Я сел и жду. Через час они подъезжают на извозчике и входят, держась за ручку. Я говорю Солли: «Нельзя ли в уголочек на пару слов?». Он улыбался во весь рот, но это не я вызвал улыбку.
— Она величайшая женщина, которая когда-либо нюхала воздух, — сказал Солли.
— Поздравляю, — сказал я. — Я хотел бы получить мою тысчонку, если можно.
— Послушай, Люк, — сказал он. — Я что-то не вижу, чтобы я блаженствовал под твоим покровительством и руководством. Но я сделаю для тебя все, что могу… все, что могу, — повторил он. — Мы повенчались с мисс Скиннер час назад. Завтра утром мы уезжаем в Техас.
— Великолепно, — сказал я. — Осыпаю вас рисом и желаю тебе быть членом Конгресса. Но не покрывай так густо сантиментами наши деловые отношения, а то их совсем не видать стало из-под любовных чувствий. Как насчет моего гонорара?
— Миссис Милльз, — говорит он, — вступила во владение всей моей наличностью и бумагами, за исключением шести долларов. Я сказал ей, сколько я уговорился с тобой заплатить тебе. Но она говорит, что это безнравственная и незаконная сделка и что она по ней не заплатит ни одного цента. Но я не хочу, чтобы ты был обижен. У меня на ранчо сейчас восемьдесят семь седел, которые я купил во время этой поездки. Когда я приеду, я выберу лучшие шесть седел и пришлю тебе.
— И прислал? — спросил я, когда Лукулл кончил.

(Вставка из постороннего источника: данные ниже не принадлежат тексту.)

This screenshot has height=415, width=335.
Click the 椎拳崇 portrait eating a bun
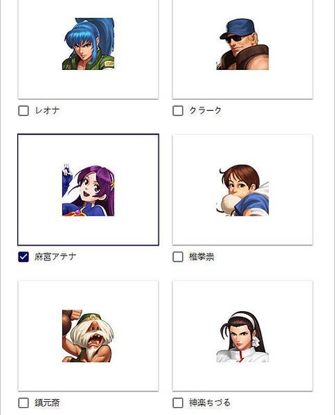coord(242,190)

— Прислал. Царям ездить на таких седлах. Эти шесть, которые он мне прислал, должно быть, стоили ему три тысячи долларов. Но где рынок для них? Кто их купит, кроме этих раджей и князей из Азии или Африки? Они у меня все переписаны на бумажке. Я знаю каждого чумазого царька и каждого копченого князька от Минданао до Каспийского моря.
— Но ведь между приездом одного и другого проходит много времени? — спросил я.
— Они стали приезжать теперь чаще, — сказал Полк. — Стоит одному из этих черномазых цивилизоваться настолько, чтобы отменить сожжение вдов и перестать сморкаться в свою бороду, как он уже объявляет себя Рузвельтом Востока и едет сюда изучать наши университеты и коктейли. Я продам все седла. Вот смотрите.
Он вытащил из внутреннего кармана туго сложенную газету с обветшавшими и обвалившимися углами и показал мне заметку:
— Прочтите, — сказал мне поставщик королевских дворов.
Заметка гласила следующее:
«Его высочество Саид-Фейсал-Бин-Турки, имам мускатский [4] — один из наиболее прогрессивных и просвещенных правителей Старого Света. Его конюшни содержат более чем тысячу лошадей чистейшей персидской крови. Говорят, что этот могущественнейший монарх собирается в скором времени посетить Нью-Йорк.»
— Вот! — с триумфом сказал мистер Полк. — Мое лучшее седло все равно как продано — это, которое с бирюзой по краям. Нет ли у вас трех долларов на короткое время?
Случилось так, что три доллара у меня были. Я дал.
Если эти строки попадутся на глаза имаму мускатскому, да побудят они его поспешить со своим визитом в страну свободы. Иначе, боюсь, я пробуду в разлуке со своими тремя долларами более чем короткое время.